PROBLEM REQUIREMENTS: In the records below, the relevant part opens with the line containing "Click Cosmetics yearly income $5,611" and closes with the line containing "Image resolution: width=1400"; print that part exactly and only, without its pictures.
(EXCERPTED DATA Opens)
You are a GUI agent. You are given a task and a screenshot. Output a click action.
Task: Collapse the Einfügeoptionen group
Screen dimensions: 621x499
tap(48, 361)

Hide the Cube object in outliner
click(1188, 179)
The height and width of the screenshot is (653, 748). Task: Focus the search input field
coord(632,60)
(EXCERPTED DATA Closes)
(EXCERPTED DATA Opens)
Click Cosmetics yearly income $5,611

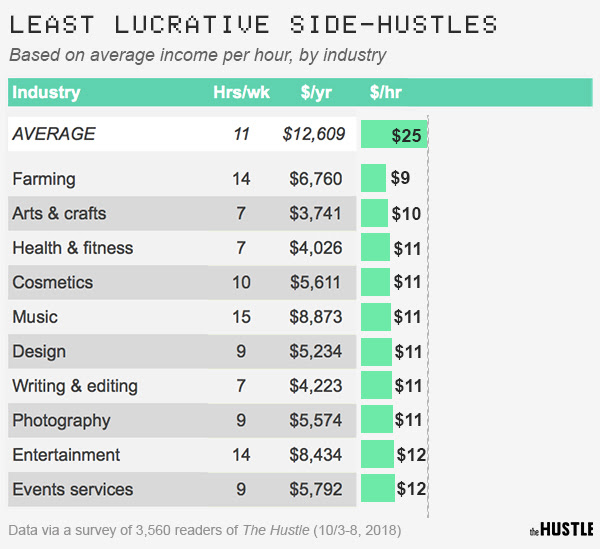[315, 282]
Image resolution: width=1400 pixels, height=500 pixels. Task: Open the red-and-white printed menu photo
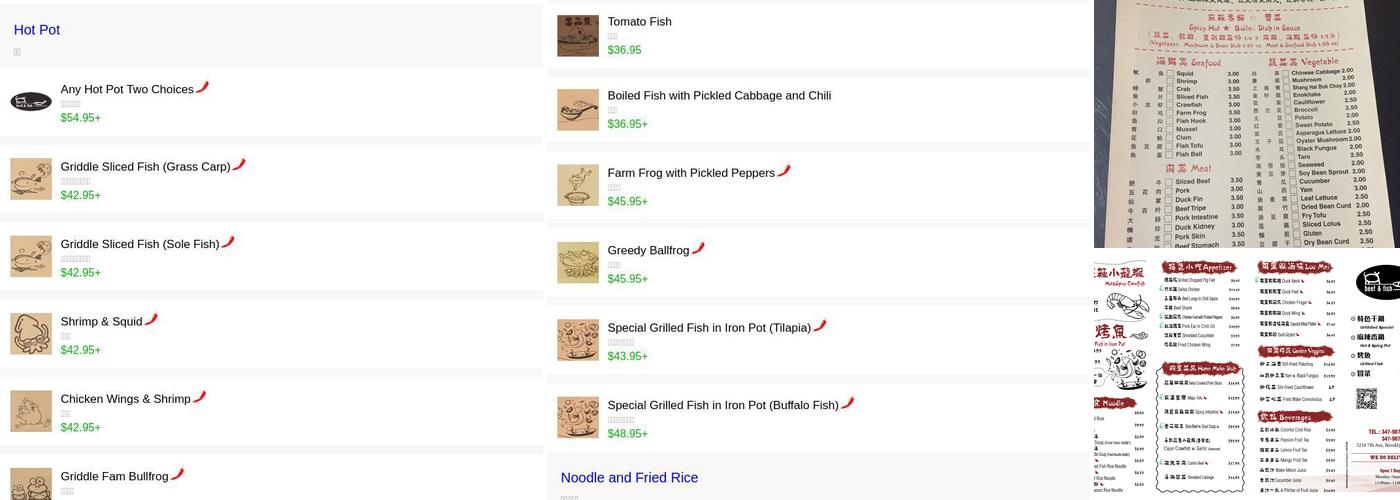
(EXCERPTED DATA Closes)
OUTPUT FOR THIS TASK:
Click Cosmetics yearly income $5,611

[315, 282]
Image resolution: width=1400 pixels, height=500 pixels. Task: Open the red-and-white printed menu photo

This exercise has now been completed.